The Air Force veteran and inventor of the Super Soaker water blaster reveals the term when speaking to groups of promising young innovators.
“I get them all in suspense and then I tell them that the magic word is perseverance,” he said. “Don’t give up. Persevere when you run into a tough problem. I use the magic word a lot.”
When you consider Johnson’s success — the entrepreneur and engineer who created a best-selling toy is a 2022 National Inventors Hall of Fame inductee — it might be hard to imagine his struggles.
But Johnson had plenty to overcome, including occasionally talking his way out of trouble as a boy growing up in Alabama. As a curious child, he constantly tinkered, making things like homemade rocket fuel that landed him in the principal’s office when his brother brought it to their school.
“If I were a kid doing some of the things today that I did back then it would be a whole different ballgame,” Johnson said. “I got in trouble, but fortunately, my curiosity was not stymied, and I didn’t get into any trouble I couldn’t recover from.”
In 1968, Johnson introduced his “the Linex” compressed-air-powered robot, which won first prize in a high school science fair held at the University of Alabama at Tuscaloosa. Johnson, who was the only Black student in the competition, said he has often been underestimated due to the color of his skin.
“Swimming upstream was something it seems like I’ve done all my life,” he said.

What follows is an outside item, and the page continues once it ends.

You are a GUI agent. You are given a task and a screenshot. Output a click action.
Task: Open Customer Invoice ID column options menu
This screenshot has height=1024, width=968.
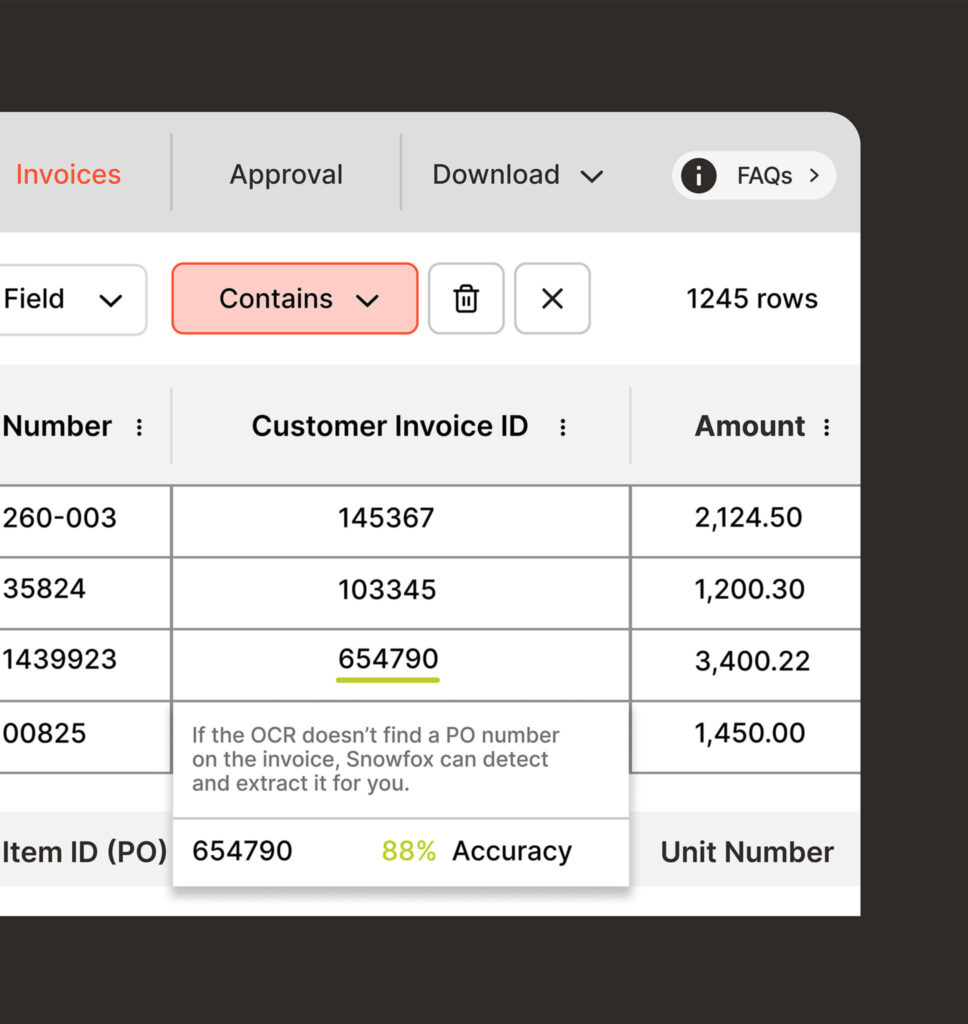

Just keep swimming … and soaking
Johnson’s obstacles never affected his desire to achieve. After graduating with a bachelor’s degree in mechanical engineering and a master’s degree in nuclear engineering from Tuskegee University, where he participated in the ROTC program, Johnson worked briefly as a research engineer at Oak Ridge National Laboratory before joining the Air Force.

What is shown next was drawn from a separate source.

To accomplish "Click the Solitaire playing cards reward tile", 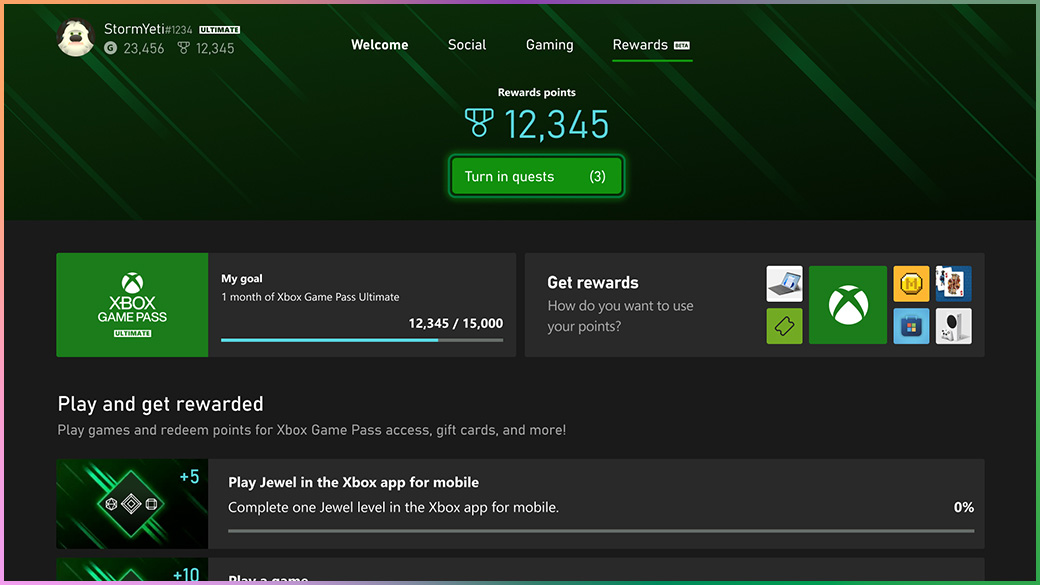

He led the Space Nuclear Power Safety Section at the Air Force Weapons Laboratory at Kirtland Air Force Base, New Mexico, before accepting an offer to work as a systems engineer at NASA’s Jefferson Jet Propulsion Laboratory on the Galileo mission to Jupiter and the Cassini mission to Saturn.
When he returned to the Air Force in the early ’80s, Johnson had the opportunity to help develop the stealth bomber program. During all of this career growth, he also found free time to focus on personal inventions. When conducting some experiments on an environmentally-friendly heat pump that used water instead of Freon, he hooked up a nozzle to his faucet.
“I shot this stream of water across the bathroom,” he said. “And I thought, ‘A high-performance water gun would be really, really cool.”
His shot in the dark eventually turned into the Super Soaker sensation — but not before years of trouble shooting … literally.
“I got the idea for the invention, but the design and engineering were more deliberate than accident,” he said.
Johnson said he applied engineering know-how to the potential product and tested iterations of the toy on his family and colleagues.
“I used to take it to office functions when I was in the military,” he said. “It was always a great icebreaker.”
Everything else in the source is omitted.